Your objective:
Can you write out every line from the start of the records below through the line containing "M990GB5 (36, 1831)", leaving out any pictures?

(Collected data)
------
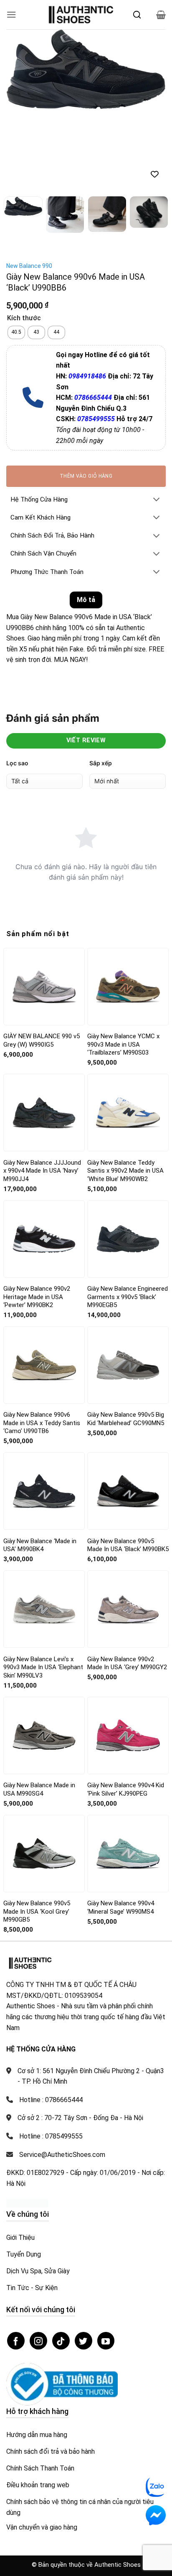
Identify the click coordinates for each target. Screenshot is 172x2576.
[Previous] (20, 70)
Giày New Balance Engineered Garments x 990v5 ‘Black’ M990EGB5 (127, 1217)
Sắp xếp (100, 683)
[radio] (16, 252)
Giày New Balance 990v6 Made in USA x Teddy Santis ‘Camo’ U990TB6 (41, 1343)
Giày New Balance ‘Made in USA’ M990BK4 (39, 1465)
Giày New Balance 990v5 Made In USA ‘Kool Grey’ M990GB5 (36, 1831)
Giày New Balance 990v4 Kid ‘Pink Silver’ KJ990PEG (125, 1709)
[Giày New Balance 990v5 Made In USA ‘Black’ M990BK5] (128, 1411)
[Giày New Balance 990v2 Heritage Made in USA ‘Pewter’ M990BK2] (44, 1158)
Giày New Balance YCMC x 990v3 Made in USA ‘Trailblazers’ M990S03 (123, 964)
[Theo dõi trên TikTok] (61, 2261)
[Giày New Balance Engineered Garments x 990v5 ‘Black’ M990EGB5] (128, 1159)
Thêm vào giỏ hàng (86, 396)
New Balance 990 (29, 186)
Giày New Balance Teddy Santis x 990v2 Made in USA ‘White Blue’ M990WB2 (125, 1091)
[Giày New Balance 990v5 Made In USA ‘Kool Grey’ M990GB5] (44, 1773)
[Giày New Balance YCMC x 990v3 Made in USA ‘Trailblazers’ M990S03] (128, 906)
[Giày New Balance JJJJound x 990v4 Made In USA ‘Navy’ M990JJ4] (44, 1033)
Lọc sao (17, 683)
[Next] (151, 70)
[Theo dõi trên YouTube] (106, 2261)
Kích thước (24, 238)
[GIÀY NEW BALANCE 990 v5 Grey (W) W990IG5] (44, 906)
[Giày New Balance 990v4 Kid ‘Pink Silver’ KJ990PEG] (128, 1655)
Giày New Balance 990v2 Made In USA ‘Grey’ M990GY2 (127, 1583)
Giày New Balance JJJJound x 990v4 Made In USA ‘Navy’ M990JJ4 (42, 1091)
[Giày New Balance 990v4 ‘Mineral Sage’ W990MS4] (128, 1774)
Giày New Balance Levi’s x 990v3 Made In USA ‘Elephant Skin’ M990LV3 (43, 1587)
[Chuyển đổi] (156, 420)
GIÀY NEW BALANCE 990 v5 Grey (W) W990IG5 (41, 960)
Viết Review (86, 660)
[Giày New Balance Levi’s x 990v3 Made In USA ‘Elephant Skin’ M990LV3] (44, 1529)
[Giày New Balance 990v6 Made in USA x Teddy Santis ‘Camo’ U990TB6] (44, 1285)
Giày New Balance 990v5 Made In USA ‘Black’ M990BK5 (128, 1465)
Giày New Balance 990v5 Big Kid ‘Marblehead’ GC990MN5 (125, 1339)
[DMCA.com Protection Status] (27, 2123)
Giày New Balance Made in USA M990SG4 (39, 1709)
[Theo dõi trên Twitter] (83, 2261)
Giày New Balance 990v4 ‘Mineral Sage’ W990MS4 (120, 1827)
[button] (11, 14)
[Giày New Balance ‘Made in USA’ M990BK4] (44, 1411)
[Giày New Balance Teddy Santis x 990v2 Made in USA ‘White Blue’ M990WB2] (128, 1032)
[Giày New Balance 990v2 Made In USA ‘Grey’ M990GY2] (128, 1529)
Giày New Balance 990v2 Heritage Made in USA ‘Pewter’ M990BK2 (36, 1217)
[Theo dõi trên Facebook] (16, 2261)
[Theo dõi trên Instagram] (38, 2261)
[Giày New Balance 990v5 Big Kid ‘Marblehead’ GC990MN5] (128, 1285)
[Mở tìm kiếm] (137, 15)
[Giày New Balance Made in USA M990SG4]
------
Problem solution:
Identify the click coordinates for each target. Screenshot is 172x2576.
[Previous] (20, 70)
Giày New Balance Engineered Garments x 990v5 ‘Black’ M990EGB5 (127, 1217)
Sắp xếp (100, 683)
[radio] (16, 252)
Giày New Balance 990v6 Made in USA x Teddy Santis ‘Camo’ U990TB6 (41, 1343)
Giày New Balance ‘Made in USA’ M990BK4 (39, 1465)
Giày New Balance 990v5 Made In USA ‘Kool Grey’ M990GB5 (36, 1831)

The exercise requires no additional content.